Travers, HGH’yi “lipit yiyici hormon” olarak tanımlıyor. Yani büyümeyi sağlamak için vücudunuzdaki yağlarla besleniyor ve yağ yakımını teşvik ediyor. Ama yaşlandıkça daha az salgılanmaya
başlıyor. Siz de azalan kas kütleniz ve gevşeyen vücudunuzla zorlu bir mücadele içine giriyorsunuz.
Öte yandan büyüme hormonu seviyeleri kişiden kişiye değişir. Bazısı 40 yaşına kadar yüksek oranda HGH salgılayabiliyor ve orta yaşına kadar yağsız kas kütlesini korumada güçlük yaşamıyor. Fry, yine de herkese uyabilecek temel bir yaklaşım tavsiye ediyor: “Aktiviteye göre kalori harcamak.” Eğer o gün az enerji harcadıysanız, az yemeniz gerekiyor.
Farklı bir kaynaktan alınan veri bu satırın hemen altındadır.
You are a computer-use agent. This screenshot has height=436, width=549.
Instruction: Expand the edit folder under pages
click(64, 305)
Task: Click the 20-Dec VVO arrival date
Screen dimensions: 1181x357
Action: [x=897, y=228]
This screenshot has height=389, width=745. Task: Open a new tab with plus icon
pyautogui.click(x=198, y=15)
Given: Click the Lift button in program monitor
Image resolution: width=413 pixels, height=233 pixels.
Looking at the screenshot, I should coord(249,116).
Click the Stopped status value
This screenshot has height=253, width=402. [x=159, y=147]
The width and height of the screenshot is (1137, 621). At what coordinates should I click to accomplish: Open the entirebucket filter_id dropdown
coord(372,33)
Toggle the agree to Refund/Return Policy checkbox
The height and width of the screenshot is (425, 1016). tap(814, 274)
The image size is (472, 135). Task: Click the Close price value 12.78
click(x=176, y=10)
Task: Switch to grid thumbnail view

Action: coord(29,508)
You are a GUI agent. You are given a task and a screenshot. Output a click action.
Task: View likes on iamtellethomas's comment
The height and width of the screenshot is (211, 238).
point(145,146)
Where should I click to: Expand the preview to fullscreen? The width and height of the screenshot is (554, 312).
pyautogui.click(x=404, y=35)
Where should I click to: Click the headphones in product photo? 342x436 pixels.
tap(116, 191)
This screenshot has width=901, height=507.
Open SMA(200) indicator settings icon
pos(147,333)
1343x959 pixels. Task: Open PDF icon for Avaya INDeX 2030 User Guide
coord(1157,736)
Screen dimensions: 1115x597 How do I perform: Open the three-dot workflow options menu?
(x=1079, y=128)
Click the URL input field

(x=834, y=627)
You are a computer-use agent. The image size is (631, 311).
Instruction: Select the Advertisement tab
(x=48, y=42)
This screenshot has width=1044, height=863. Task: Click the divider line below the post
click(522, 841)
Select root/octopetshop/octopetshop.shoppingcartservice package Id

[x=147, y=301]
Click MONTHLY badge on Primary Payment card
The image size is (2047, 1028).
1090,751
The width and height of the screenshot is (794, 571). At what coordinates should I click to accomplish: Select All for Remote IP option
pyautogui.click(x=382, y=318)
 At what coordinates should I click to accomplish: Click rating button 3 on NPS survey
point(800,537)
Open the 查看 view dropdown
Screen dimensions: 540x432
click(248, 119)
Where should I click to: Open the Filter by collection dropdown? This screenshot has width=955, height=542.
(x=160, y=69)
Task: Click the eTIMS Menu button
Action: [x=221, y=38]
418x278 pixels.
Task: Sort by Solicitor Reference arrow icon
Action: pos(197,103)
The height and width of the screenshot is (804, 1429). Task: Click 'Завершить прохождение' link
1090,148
Önünüzde basit bir seçim var: Kilo almamak için masadan uzak durun veya yediklerinizi yakmak için spor salonunda fazla mesai yapın.
Sözün özü, ideal bir kilo yok ama hedefleyebileceğiniz bir vücut kompozisyonu var. Yüzde 8 ila 21 arasında yağ oranına sahip olmak, sizi hastalıklardan korurken; tek haneli rakamlara yaklaşmak için sabır ve irade gücü sağlar.